Skip to content

Northeastern researchers develop AI app to help speech-impaired users communicate more naturally

Aanchan Mohan and Mirjana Prpa are developing ways to give users a range of tools on their phones: speech recognition, text, whole-word selection and emojis.

A person's hand holding a smartphone open to a purple screen that says 'AI' on it over a graphic of the human brain.
Northeastern University researchers are developing an AI-integrated app that will give speech-impaired users access to speech recognition and personalized text-to-speech synthesis. Getty Images

More than 250 million people worldwide have verbal communication disorders that make it difficult to use automatic speech recognition programs. Simply sharing what they’d like to eat for dinner by using ASR is cumbersome.

The result comes out in a generic audio voice that doesn’t reflect the mood of the speaker. And since the human voice is so closely linked to identity, when a communication tool sounds like a machine, or doesn’t work at all, the user may worry that their personality will be misinterpreted.

Northeastern University researchers are working to change that. Computer science professors Aanchan Mohan and Mirjana Prpa are developing an AI-integrated app that will give speech-impaired users access to a range of communication tools on their phones: speech recognition, text, whole-word selection, emojis and personalized text-to-speech synthesis. 

“People either use speech recognition in isolation, or they use text-to-speech in isolation, or they type in isolation,” Mohan said. “Nobody had put all three together.”

They are calling the app Speak Ease. Using large language models to predict a user’s next phrases, the app will make it easier for people with communication disorders to converse in real time. But what makes it different from other automatic speech recognition software is that it will allow users to communicate in their own voices with the specific mood expression they choose.

“Expressivity is always on a back burner because everyone is trying to solve the speed issue,” Prpa said. “Very little research actually focused on solving the problem of whether the speech provided sounds the way the user would like to sound.”

The software Mohan and Prpa are building goes beyond automatic speech recognition and falls into the category of augmentative and alternative communication software, which emphasizes context awareness and authenticity as users speak and type. Transcriptions can be edited to correct errors, and the app suggests contextually relevant phrases with an emotional tone suggested by AI.

Mohan and Prpa presented a paper and video about the app in August at Interspeech, a conference about the science and technology of spoken language processing.

Prpa, whose research focuses on human-computer interactions, and Mohan, who works on natural language processing, are based on Northeastern’s Vancouver campus. 

“We realized there might be a lot of potential in leveraging large language models to help people who have communication challenges,” Prpa said.

*Stored data*.

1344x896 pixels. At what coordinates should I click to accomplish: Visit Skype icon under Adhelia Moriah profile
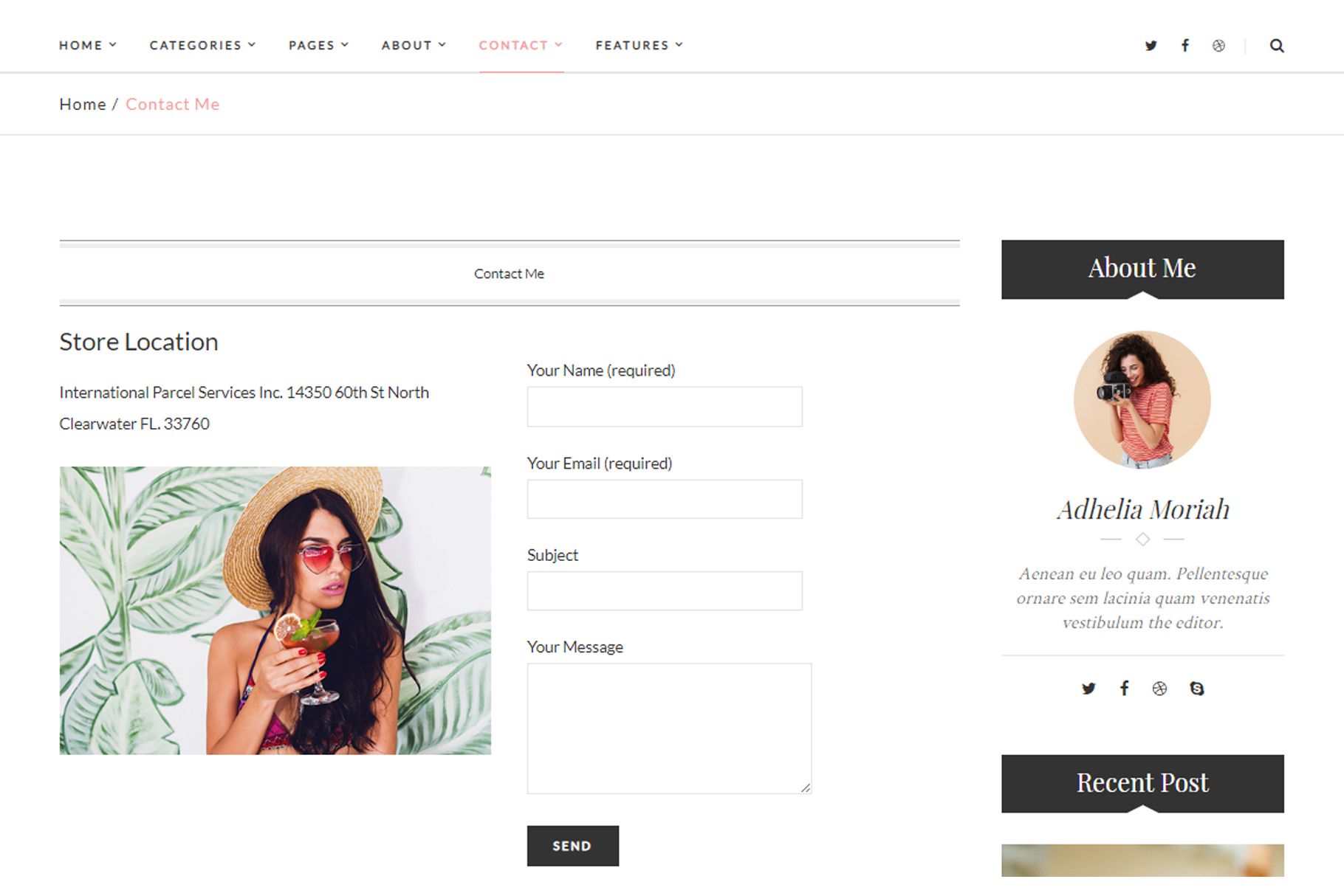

*Parts of the exercise*.
- A) In the article about the Speak Ease app, where did Mohan and Prpa present a paper and video about the app in August?
- B) Go on with the article about the Speak Ease app, picking up after its final sentence.

*Expected responses*.
- A) At Interspeech, a conference about the science and technology of spoken language processing.

- B)
They are developing the app with help from speech language pathologists, who emphasized that users want digital tools that stress expressivity and not just speed. Through focus group evaluations, they have identified ways that Speak Ease can enhance expressivity by giving users more ways to personalize communication.

Mohan and Prpa worked with a partner agency in British Columbia, Communication Assistance for Youth and Adults, whose speech and language pathologists provided input in the app’s development.

Using samples of a user’s voice, the app will eventually be able to convert atypical speech to a more intelligible version. A user who wants to compose a message to their father in a happy tone, for example, can use the app’s “speak mode” to create a transcription, which they can edit and play back in their own voice using text-to-speech software. 

The app’s large language model features will use past conversations between the user and their dad to suggest relevant words and phrases. And users can select from choices on the interface to pick a mood for the message.

“What we are looking for in our app is that when I talk to mom, or someone in my family, I might want to sound very different than when I speak in school,” Prpa said. 

Preserved speech samples would make the app useful for someone with a degenerative condition, Prpa said, that impairs their ability to communicate. As their capacity deteriorates, they can use the app to continue “speaking” as they intend to. The same feature could be used in the opposite context, for someone recovering from a stroke. Speak Ease could support a person as they gain the capacity to speak again. 

In addition to adding expressivity, the app is intended to provide clarity. An example of when this could be useful is a visit to the doctor’s office. Some people with speech difficulties find it difficult to be understood by medical professionals.  

“Say an individual with Down syndrome is describing a condition,” said Mohan. “People tend to be polite, let the person finish and say, ‘Can you say that again, right?’ Meaning they didn’t understand.”

Speak Ease will help in these situations by providing a real-time transcript that can be corrected and read aloud, both clarifying questions in the moment and doing so in the speaker’s own voice.

Mohan acknowledges that this is a technical challenge.

“The intention is to be able to capture what was transcribed versus what is eventually composed, take the difference between the two and use that to signal to train the system,” he said.